Die Zusammenstellung des Programms ist reizvoll. Ist das nicht später Beethoven? fragt man sich im eröffnenden Lento des nächsten Erstlings, Béla Bartóks 1. Streichquartett a-Moll op. 7 Sz 40. Aber nein! Es ist doch Richard Wagner! Der wollte wohl auch mal was wie Beethovens opus 131 komponieren statt nur darüber zu sinnieren. Das Michelangelo-Quartett zeichnet brillant und engagiert das weite Klangspektrum dieser Musik, doch ohne dass wirklich fesselnde Klangballungen entstünden.
Ähnlich ergeht es einem der schönsten, an sich bewegendsten Streichquartette überhaupt, Bedřich Smetanas spätem Erstling Streichquartett Nr. 1 e-Moll, das den Beinamen Z mého života (Aus meinem Leben) trägt: engagiertes Spiel, ohne dass es völlig in seinen Bann schlüge. Wie stark liegt das am Saal, der (im Parkett) Klänge nicht leicht miteinander verschmelzen lässt, sondern nebeneinander ausstellt? Die Polka schwelgt nicht recht, das viergestrichene Tinnitus-E im Finale will nicht scharf schneiden.
Dem stehen auf der Habenseite erstrangige Solisten gegenüber: Schon das eröffnende Thema im Kopfsatz spielt die Bratsche (Nobuko Imai) hinreißend, der Gesang des Cellos (Frans Helmerson) im Largo sostenuto ist traumhaft schön. Ein jedes für sich.

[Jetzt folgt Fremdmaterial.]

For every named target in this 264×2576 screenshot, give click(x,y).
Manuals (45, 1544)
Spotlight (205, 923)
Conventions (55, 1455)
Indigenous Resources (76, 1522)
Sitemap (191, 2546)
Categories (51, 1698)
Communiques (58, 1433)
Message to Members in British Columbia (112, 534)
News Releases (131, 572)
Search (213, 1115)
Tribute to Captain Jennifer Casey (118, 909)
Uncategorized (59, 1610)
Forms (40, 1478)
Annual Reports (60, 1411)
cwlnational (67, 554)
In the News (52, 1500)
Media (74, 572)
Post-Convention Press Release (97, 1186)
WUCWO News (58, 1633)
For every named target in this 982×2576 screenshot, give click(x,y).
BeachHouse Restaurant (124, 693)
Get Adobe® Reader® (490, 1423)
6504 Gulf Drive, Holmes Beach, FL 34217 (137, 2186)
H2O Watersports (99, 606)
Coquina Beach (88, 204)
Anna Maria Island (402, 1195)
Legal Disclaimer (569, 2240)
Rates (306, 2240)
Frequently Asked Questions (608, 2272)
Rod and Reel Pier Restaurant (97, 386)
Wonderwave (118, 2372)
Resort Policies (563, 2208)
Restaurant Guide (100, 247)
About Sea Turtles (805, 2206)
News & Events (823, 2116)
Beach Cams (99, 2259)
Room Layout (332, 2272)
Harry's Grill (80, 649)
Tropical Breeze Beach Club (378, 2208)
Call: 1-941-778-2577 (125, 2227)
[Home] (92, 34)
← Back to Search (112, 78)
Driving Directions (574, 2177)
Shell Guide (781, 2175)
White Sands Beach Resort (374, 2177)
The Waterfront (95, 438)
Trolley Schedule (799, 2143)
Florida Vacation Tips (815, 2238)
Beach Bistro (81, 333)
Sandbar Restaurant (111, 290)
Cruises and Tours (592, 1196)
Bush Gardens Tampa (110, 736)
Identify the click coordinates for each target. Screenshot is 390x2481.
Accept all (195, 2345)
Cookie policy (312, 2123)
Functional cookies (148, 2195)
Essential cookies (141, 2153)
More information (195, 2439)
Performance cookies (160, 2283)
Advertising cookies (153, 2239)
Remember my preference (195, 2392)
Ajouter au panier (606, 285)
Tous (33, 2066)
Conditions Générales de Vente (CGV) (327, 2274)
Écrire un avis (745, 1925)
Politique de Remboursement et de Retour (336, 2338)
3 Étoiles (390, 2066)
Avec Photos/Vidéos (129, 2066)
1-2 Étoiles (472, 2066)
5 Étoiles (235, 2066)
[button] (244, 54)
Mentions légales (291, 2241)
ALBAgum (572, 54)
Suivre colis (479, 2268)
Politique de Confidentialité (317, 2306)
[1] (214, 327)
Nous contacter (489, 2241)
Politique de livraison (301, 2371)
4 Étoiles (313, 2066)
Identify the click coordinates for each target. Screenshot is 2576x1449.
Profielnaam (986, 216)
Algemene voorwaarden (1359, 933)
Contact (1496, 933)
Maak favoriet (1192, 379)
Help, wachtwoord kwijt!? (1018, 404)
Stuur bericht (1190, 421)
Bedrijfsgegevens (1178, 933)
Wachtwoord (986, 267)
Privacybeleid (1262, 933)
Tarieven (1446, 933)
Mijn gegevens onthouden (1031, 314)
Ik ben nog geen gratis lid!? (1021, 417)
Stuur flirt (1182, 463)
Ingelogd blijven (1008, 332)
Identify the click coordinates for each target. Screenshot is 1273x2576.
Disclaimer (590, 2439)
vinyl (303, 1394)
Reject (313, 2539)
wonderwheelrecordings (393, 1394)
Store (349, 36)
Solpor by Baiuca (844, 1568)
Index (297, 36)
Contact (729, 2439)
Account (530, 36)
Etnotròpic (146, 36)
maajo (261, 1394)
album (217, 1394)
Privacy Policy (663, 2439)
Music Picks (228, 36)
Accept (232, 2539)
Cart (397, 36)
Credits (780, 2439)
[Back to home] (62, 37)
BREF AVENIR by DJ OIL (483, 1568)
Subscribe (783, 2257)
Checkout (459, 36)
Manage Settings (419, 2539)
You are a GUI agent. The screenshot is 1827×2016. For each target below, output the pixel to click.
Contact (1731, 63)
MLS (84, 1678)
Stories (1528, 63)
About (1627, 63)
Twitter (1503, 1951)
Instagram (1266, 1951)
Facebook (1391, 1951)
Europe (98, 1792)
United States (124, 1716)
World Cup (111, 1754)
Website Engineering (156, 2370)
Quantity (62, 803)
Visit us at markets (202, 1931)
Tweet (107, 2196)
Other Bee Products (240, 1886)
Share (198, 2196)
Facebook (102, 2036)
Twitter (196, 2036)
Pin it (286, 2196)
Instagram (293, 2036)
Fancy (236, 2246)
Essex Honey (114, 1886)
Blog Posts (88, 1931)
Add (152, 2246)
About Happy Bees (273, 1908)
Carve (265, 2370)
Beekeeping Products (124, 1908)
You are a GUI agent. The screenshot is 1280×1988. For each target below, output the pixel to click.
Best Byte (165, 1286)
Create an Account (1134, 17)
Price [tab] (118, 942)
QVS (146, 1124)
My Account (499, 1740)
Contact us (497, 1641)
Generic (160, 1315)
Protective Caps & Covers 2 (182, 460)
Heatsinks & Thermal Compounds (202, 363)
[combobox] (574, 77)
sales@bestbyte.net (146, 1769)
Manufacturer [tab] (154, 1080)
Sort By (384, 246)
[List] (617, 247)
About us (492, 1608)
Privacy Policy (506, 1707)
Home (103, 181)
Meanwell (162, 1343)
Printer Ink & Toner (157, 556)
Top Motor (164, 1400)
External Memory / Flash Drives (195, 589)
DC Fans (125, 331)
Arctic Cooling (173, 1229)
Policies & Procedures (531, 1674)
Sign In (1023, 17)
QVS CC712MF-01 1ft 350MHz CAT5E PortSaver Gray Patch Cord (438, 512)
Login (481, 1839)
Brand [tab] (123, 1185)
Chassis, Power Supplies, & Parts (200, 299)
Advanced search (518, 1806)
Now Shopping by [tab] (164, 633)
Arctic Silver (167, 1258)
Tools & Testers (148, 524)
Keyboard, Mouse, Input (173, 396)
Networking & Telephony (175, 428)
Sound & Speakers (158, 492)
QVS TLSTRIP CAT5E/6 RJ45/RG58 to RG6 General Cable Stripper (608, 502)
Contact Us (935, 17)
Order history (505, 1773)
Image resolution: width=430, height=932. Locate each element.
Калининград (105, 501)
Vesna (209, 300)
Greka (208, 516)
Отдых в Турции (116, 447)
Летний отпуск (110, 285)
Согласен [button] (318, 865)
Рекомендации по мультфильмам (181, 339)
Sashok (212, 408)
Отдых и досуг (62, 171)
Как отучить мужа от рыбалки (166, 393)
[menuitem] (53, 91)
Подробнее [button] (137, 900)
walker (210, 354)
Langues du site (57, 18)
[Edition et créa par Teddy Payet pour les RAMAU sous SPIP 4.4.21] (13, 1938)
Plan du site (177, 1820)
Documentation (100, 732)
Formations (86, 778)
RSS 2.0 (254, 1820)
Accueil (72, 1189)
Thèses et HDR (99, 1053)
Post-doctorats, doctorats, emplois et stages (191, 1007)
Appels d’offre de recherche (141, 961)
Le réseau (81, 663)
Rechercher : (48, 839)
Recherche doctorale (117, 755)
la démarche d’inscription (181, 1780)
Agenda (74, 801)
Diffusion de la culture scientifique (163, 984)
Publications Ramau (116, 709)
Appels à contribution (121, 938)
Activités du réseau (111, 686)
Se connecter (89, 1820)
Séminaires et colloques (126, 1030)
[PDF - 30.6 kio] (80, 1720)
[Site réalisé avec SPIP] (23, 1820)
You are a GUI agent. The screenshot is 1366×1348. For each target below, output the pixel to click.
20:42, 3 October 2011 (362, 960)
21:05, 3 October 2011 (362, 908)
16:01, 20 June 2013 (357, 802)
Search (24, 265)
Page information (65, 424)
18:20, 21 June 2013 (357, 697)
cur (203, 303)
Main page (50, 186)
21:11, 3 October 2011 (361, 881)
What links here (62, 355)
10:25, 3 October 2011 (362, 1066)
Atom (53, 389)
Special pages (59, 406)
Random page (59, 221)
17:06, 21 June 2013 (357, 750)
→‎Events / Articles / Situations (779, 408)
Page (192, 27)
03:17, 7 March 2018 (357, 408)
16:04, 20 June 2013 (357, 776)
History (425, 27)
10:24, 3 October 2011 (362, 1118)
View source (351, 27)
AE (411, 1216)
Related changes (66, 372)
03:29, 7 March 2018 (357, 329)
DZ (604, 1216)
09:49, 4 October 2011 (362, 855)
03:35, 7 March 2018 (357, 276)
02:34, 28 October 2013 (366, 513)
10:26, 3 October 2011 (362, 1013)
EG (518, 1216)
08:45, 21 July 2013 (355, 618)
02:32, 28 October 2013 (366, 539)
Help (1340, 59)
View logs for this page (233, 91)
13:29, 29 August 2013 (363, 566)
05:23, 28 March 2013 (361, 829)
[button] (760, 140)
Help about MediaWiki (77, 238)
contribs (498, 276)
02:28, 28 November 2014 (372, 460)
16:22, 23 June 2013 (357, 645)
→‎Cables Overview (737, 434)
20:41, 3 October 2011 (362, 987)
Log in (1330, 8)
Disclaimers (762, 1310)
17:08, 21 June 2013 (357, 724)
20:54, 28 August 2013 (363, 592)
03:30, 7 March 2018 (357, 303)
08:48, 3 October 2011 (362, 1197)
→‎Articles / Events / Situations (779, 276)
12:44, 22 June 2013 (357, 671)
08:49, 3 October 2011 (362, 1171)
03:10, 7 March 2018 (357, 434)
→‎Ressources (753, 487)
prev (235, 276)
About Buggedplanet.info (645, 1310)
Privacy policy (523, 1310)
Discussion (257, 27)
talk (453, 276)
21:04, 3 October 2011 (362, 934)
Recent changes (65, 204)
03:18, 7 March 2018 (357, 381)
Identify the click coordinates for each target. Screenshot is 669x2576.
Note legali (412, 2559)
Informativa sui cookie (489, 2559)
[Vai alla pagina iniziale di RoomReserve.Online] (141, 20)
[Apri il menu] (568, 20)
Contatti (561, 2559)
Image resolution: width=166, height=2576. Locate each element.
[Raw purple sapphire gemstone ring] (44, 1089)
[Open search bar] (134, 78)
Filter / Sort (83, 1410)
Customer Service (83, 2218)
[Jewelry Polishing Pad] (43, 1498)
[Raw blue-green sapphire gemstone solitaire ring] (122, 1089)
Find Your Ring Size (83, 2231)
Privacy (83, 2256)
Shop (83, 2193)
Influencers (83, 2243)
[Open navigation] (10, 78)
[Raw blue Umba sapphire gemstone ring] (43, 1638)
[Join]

Vielleicht hat man es so mit einem weiteren Erstling zu tun: der ersten Begegnung eines interessanten Ensembles mit einem Saal, den es auch kennenlernen muss.
Dennoch! Vivat Streichquartett. Ein naseweiser Tagesspiegel-Kritiker kündigte vor ein paar Jahren diesem Genre den baldigen Untergang an. Der ist wohl verschoben worden, elysische Tage und Wochen stehen uns bevor. Das Quartettfestival des Boulezsaals endet Donnerstag mit dem Belcea-Quartett, das in der nächsten Saison eine eigene Reihe haben wird (eventuell Restkarten). Gleichzeitig spielt das Artemis-Quartett im Kammermusiksaal, tags darauf das Armida Quartett im Konzerthaus. Im Weddinger Pianosalon Christophori gibt sich das Gémeaux-Quartett die Ehre. Und Ende April kommt es ganz dicke: Fünf Streichquartette nacheinander im Konzerthaus – ein Fest, das sich teilweise mit dem Brahms-Marathon des Mandelring-Quartetts im Radialsystem überschneidet. Noch was übersehen? Bestimmt.
Wenn das Streichquartett tot ist, ist es ganz schön untot. Zerreißen müsste der Konzertgänger sich können.